First, let me say, it is an old habit, learned from Dr. Joe Gluck, a Baptist minister, who was Dean of Men at West Virginia University and the pastor of the Forks of Cheat Baptist church near the university. Joe was a talker, smoked a crook necked pipe, and was always punctuating his impromptu remarks with the question: Get the point? He was a talker and always had something significant to say. He never talked just to hear himself talk but he wanted to share the wisdom that the Lord and the University had taught him about life and about living.
Second, I too, am anxious for you to get the main gist of what the Scripture lesson each Sunday has to say. I don’t much care if you remember any pearls of wisdom I may happen upon from time to time, but I am serious for you to know what the word of God has to say. I would like to overemphasize that fact, for your lives depend on that. And the Scripture is very clear about my task of rightly dividing the word of truth. It says: Woe unto you, Tom Miller, if you preach not the gospel! (I Cor 9:16).
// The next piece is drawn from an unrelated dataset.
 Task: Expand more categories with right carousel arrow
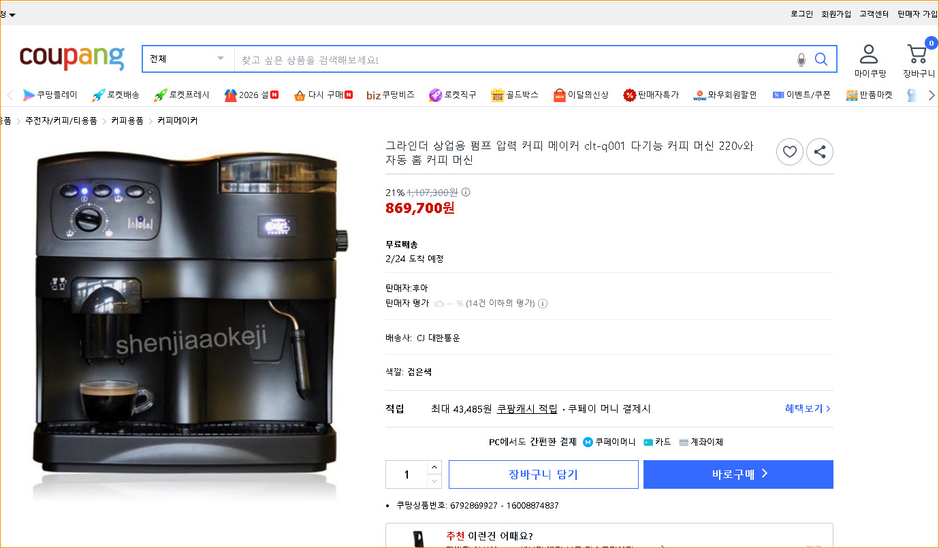(932, 95)
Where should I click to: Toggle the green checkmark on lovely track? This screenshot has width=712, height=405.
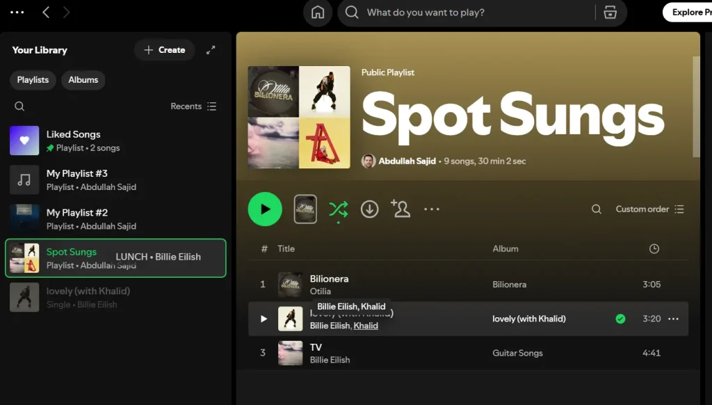click(x=620, y=318)
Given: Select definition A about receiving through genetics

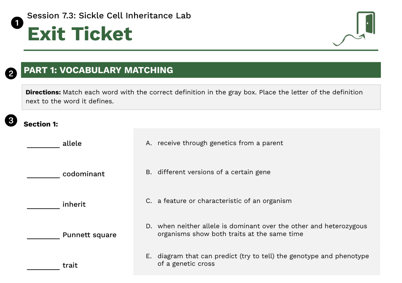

The point, my friends, today and every Sabbath Sunday, is that without the resurrection of Jesus, there is no message. There is no good news and we are without hope in the world, and we of all people are to be pitied. Get the point?
CONCLUSION:
In the Orthodox Christian Church, a church in which Yvonne’s father grew up in Greece, they celebrated Easter last week. In that tradition and as an affirmation of our Easter faith on this Third Sunday of Easter, let us stand and greet each other in the Lord with the Orthodox Christian greeting. They say it is Greek, but we can use English: One says: Christ is risen! And the one greeted answers: Christ is risen indeed! Exchange that greeting among yourselves enough until you think you, and they, have gotten the point! Christ is risen!
A Sermon preached at the Georgetown Presbyterian Church, Georgetown, SC, on the Third Sunday of Easter, April 10, 2005, by the Rev. Dr. E. Thomas Miller, Interim Pastor.